## Extract
=====

At the athlete’s murder trial in Pretoria, prosecutor Gerrie Nel said it was “improbable” that Reeva Steenkamp would stand in the bathroom saying nothing while Oscar Pistorius was just 10 ft away shouting at her to call the police.

Oscar Pistorius, 27, said he could not explain why she had not shouted out.

The Paralympic champion denies murder saying the killing was a terrible accident.

He admits killing Reeva Steenkamp but says he fired his gun after mistaking her for an intruder.

Oscar Pistorius believed Reeva Steenkamp had been in bed when he grabbed his gun, made his way to the bathroom and fired shots through the door.

The prosecution says he killed her after an argument.

On the third day of his cross-examination, Gerrie Nel pressed Oscar Pistorius to explain the final moments leading up to the shooting.

Gerrie Nel asked why he had not checked whether Reeva Steenkamp had heard his calls for her to phone the police, or why he had not taken her to safety instead of going to confront the supposed intruder.

=====

## Extracted information
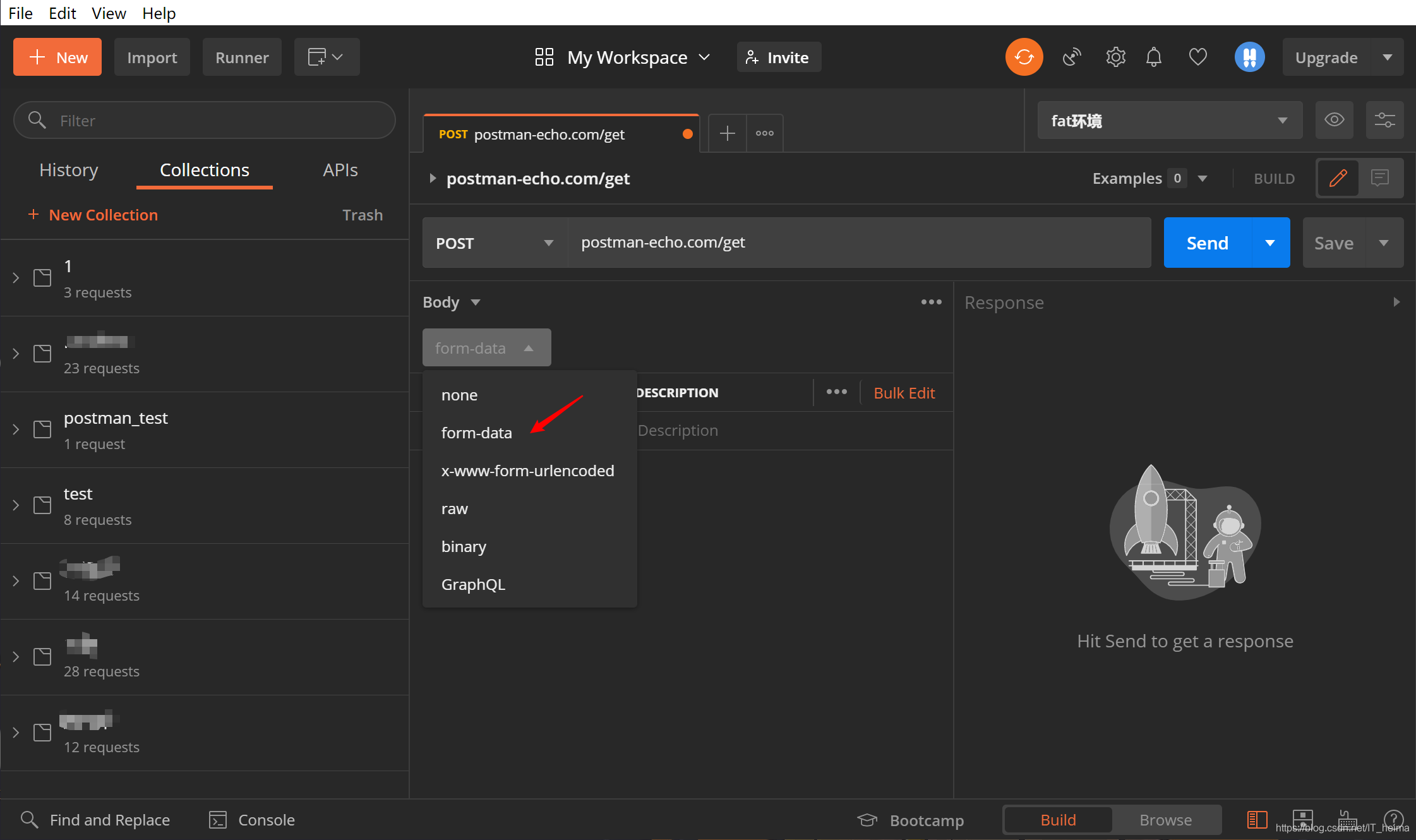Open the settings gear icon
Image resolution: width=1416 pixels, height=840 pixels.
[x=1115, y=57]
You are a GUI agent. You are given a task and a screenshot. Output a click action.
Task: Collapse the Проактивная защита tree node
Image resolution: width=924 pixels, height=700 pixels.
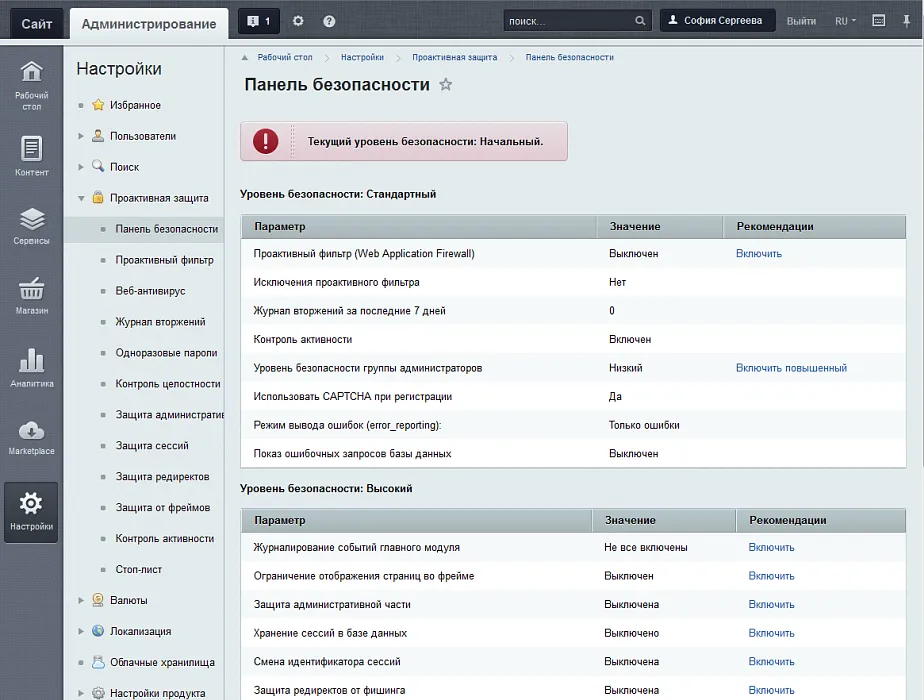coord(82,198)
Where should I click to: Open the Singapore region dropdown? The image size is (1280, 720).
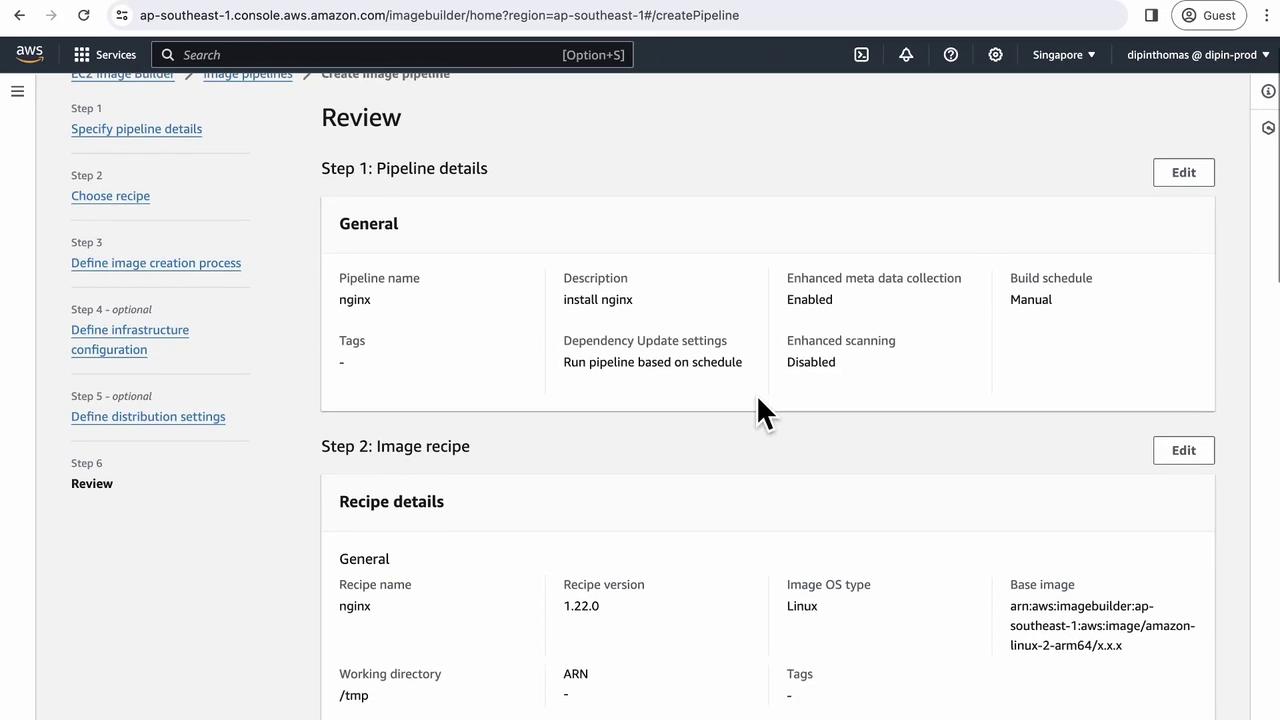(1064, 55)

=====

## Problem A
Answer each question from the trial report in a word or short phrase:
(i) According to the prosecutor, how far from Reeva Steenkamp was Oscar Pistorius when he shouted at her to call the police?
(ii) What does the prosecution say Oscar Pistorius killed her after?
(iii) On which day of his cross-examination did Gerrie Nel press him about the final moments before the shooting?
## Problem B
Reproduce the part of the trial report that begins at the words "Oscar Pistorius, 27, said" and stops after "for an intruder.", keeping every word and punctuation mark.

## Answer section A
(i) 10 ft
(ii) An argument
(iii) The third day

## Answer section B
Oscar Pistorius, 27, said he could not explain why she had not shouted out.

The Paralympic champion denies murder saying the killing was a terrible accident.

He admits killing Reeva Steenkamp but says he fired his gun after mistaking her for an intruder.